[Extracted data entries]

- Opening Delimiter -

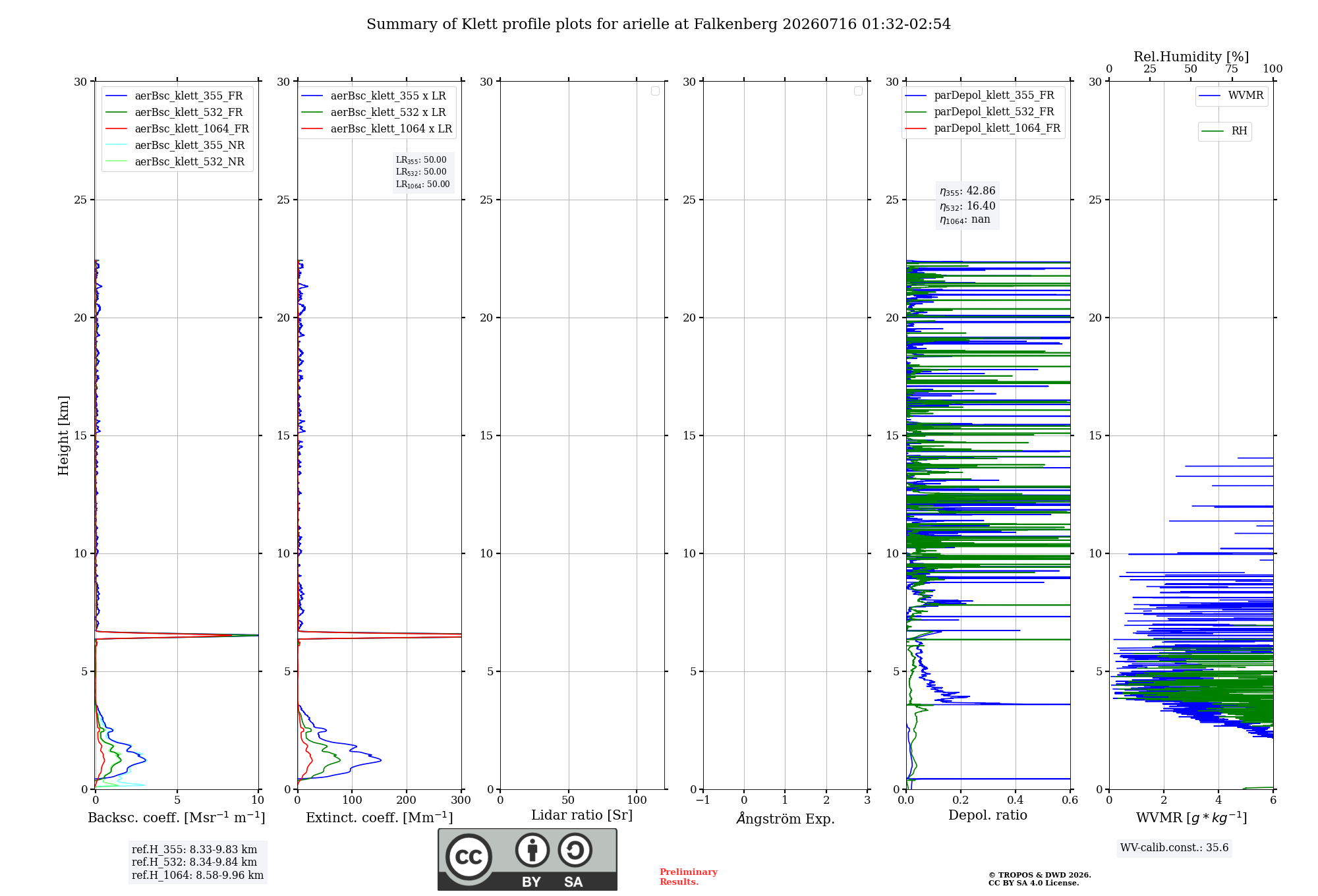1318x896 pixels.
Task: Click the WV-calib.const. 35.6 label
Action: (1174, 848)
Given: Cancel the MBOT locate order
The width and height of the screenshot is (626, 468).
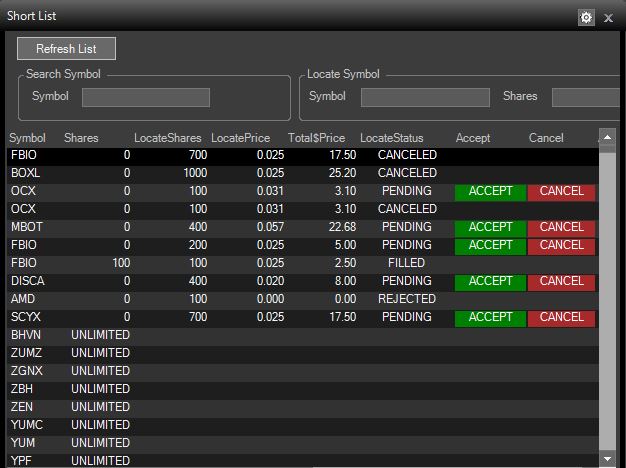Looking at the screenshot, I should pos(561,227).
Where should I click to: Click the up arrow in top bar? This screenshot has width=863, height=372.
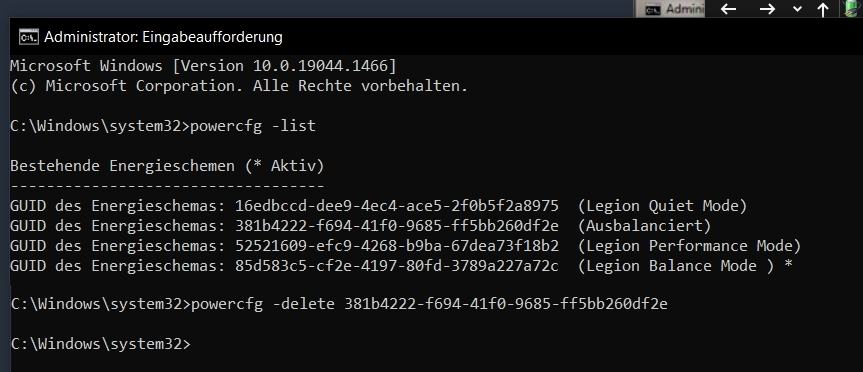[x=823, y=9]
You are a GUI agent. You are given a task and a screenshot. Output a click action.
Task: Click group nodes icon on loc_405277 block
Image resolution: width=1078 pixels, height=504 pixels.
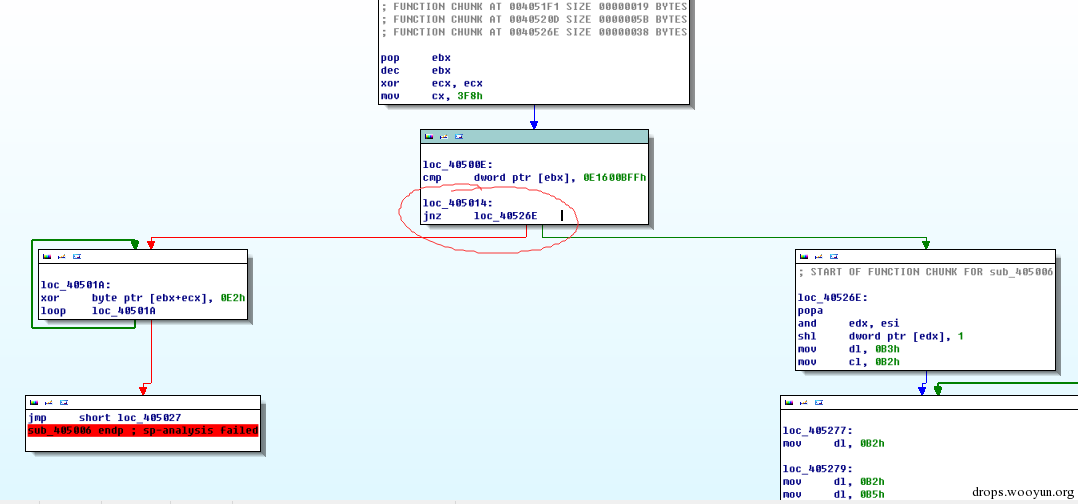pyautogui.click(x=818, y=402)
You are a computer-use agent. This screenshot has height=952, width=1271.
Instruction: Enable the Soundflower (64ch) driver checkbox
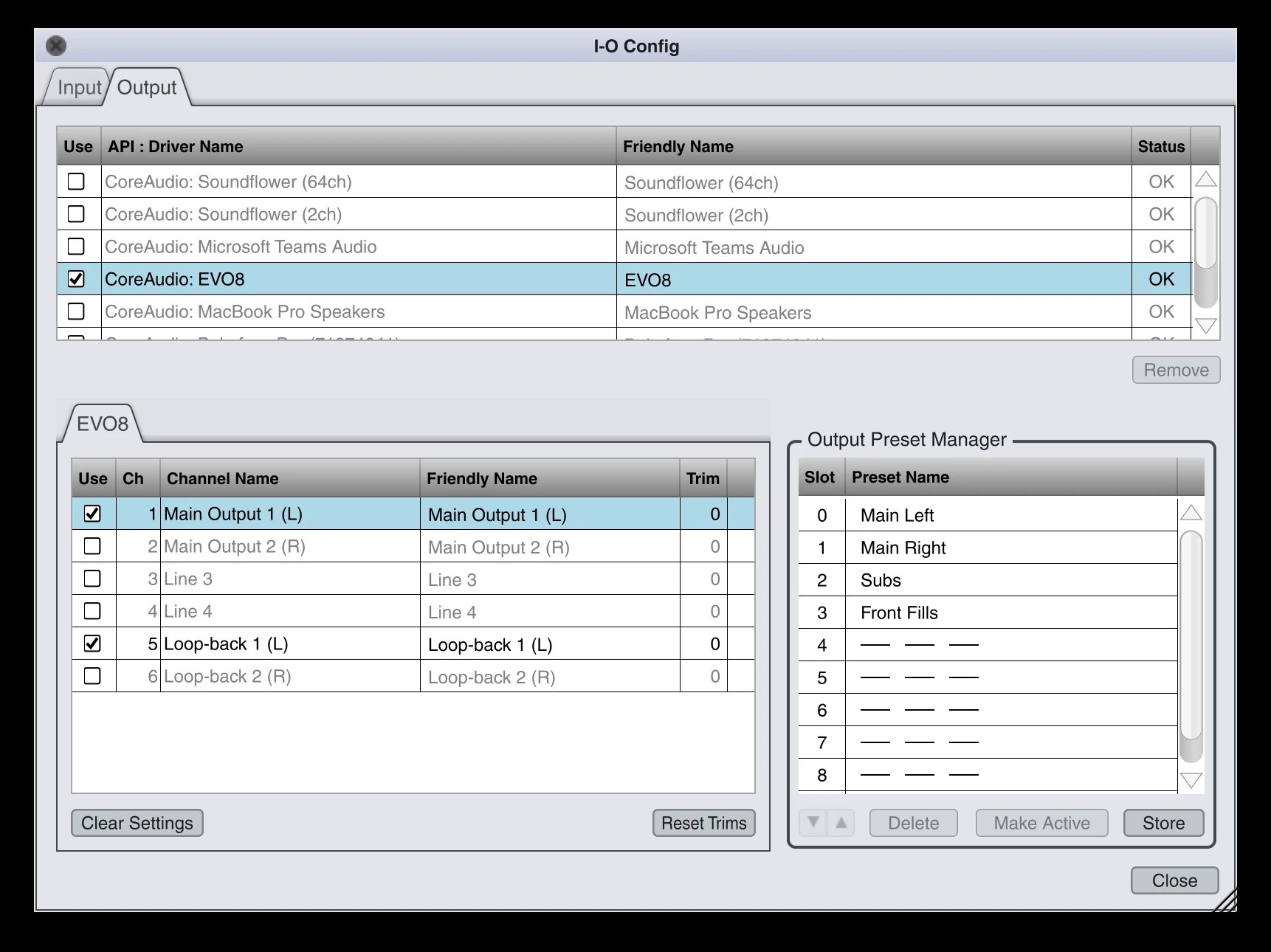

- Closing Delimiter -

Could you write out again, exactly, the lines from the line containing "You are a GUI" through the last line of the records above? Leave out the pictures.

You are a GUI agent. You are given a task and a screenshot. Output a click action.
Task: Click group nodes icon on loc_405277 block
Image resolution: width=1078 pixels, height=504 pixels.
pyautogui.click(x=818, y=402)
You are a computer-use agent. This screenshot has height=952, width=1271.
Instruction: Enable the Soundflower (64ch) driver checkbox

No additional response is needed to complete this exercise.